We also obtain the difficulty for our target output to feed into the decoder, when deployed, this will be input from the user.

In [None]:
import datetime
def convert_to_spectrogram(filename):
	try:
		targetSampleRate = 11025
		y, sr = librosa.load(filename, sr=targetSampleRate)
		C = np.abs(librosa.cqt(y, sr=targetSampleRate, n_bins=84, bins_per_octave=12))
		S = librosa.amplitude_to_db(C, ref=np.max)
		#plot the spectrogram

		'''plt.figure(figsize=(12, 4))
		librosa.display.specshow(S, sr=targetSampleRate, x_axis='time', y_axis='cqt_note')
		plt.colorbar(format='%+2.0f dB')
		plt.title('Constant-Q power spectrogram')
		plt.tight_layout()
		plt.show()'''
		return S
	except:
		tsprint("ERROR: cannot convert to spectrogram. Removed file " + filename + ".")
		os.remove(filename) #remove audio file
		fname = filename.split('/')[1]
		# Remove all maps with invalid audio
		for f in [name for name in os.listdir("maps/") if os.path.isfile(os.path.join("maps/", name))]:
			if fname in f:
				os.remove(os.path.join("maps/", f))
		# Remove all pkls with invalid audio
		for f in [name for name in os.listdir("pickles/") if os.path.isfile(os.path.join("pickles/", name))]:
			if fname in f:
				os.remove(os.path.join("pickles/", f))

def get_pkl(filename):
	try:
		return pickle.load(open(filename, 'rb'))
	except:
		tsprint("ERROR: .pkl file does not exist.")
		return -1

def tsprint(s):
	print("[" + datetime.datetime.now().strftime("%Y-%m-%d %H:%M:%S") + "] " + s)

def parse_difficulty(filename):
	if(not os.path.isfile(filename)):
		tsprint("ERROR: map file does not exist. Removing.")
		os.remove("pickles/" + filename.split("/")[1].split(".")[0] + ".pkl")
		return -1

	with open(filename, "r") as f:
		try:
			lines = f.readlines()
		except:
			tsprint("ERROR: cannot read lines of .osu file.")
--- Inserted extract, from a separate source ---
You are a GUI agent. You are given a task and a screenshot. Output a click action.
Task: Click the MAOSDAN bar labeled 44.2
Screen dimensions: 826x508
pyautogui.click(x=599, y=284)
	difficulty = [-1,-1,-1,-1,-1,-1]

	for line in lines:
		#difficulty
		if line.startswith("HPDrainRate"): difficulty[0] = float(line.split(":", 1)[1])
		elif line.startswith("CircleSize"): difficulty[1] = float(line.split(":", 1)[1])
		elif line.startswith("OverallDifficulty"): difficulty[2] = float(line.split(":", 1)[1])
		elif line.startswith("ApproachRate"): difficulty[3] = float(line.split(":", 1)[1])
		elif line.startswith("SliderMultiplier"): difficulty[4] = float(line.split(":", 1)[1])
		elif line.startswith("SliderTickRate"): difficulty[5] = float(line.split(":", 1)[1])
		elif not (line.startswith("[Difficulty]")): break

	#check if all the difficulty stats are there
	for val in difficulty:
		if val == -1:
			tsprint("ERROR: Not a valid osu! map due to insufficient stats. Removed file " + filename + ".")
			os.remove(filename)
			return -1


	return torch.tensor(difficulty)

# TODO: Deprecate
def load_data():
	inputs = []
	diffs = []
	targets = []

	curr_length = 0
	counter = 0

	if os.path.isfile("loaded_save.pkl"):
		inputs, diffs, targets = pickle.load(open("loaded_save.pkl", 'rb'))
		curr_length = len(inputs)


	for pickle_root, pickle_dirs, pickle_files in os.walk("pickles"):
		for pickle_file in pickle_files:
			counter += 1
			if counter < curr_length: continue

			tsprint("Parsing file " + pickle_file)
			inputs.append(convert_to_spectrogram(os.path.join("audio/", pickle_file.split("_")[0] + ".mp3")))
			diffs.append(parse_difficulty("maps/" + pickle_file.split(".")[0] + ".osu"))
			targets.append(get_pkl("pickles/" + pickle_file))

			if counter % 10 == 0:
				pickle.dump([inputs, diffs, targets], open("loaded_save.pkl", 'wb'))
				tsprint("Saved progress.")
				tsprint("Parsed " + str(counter) + " files.")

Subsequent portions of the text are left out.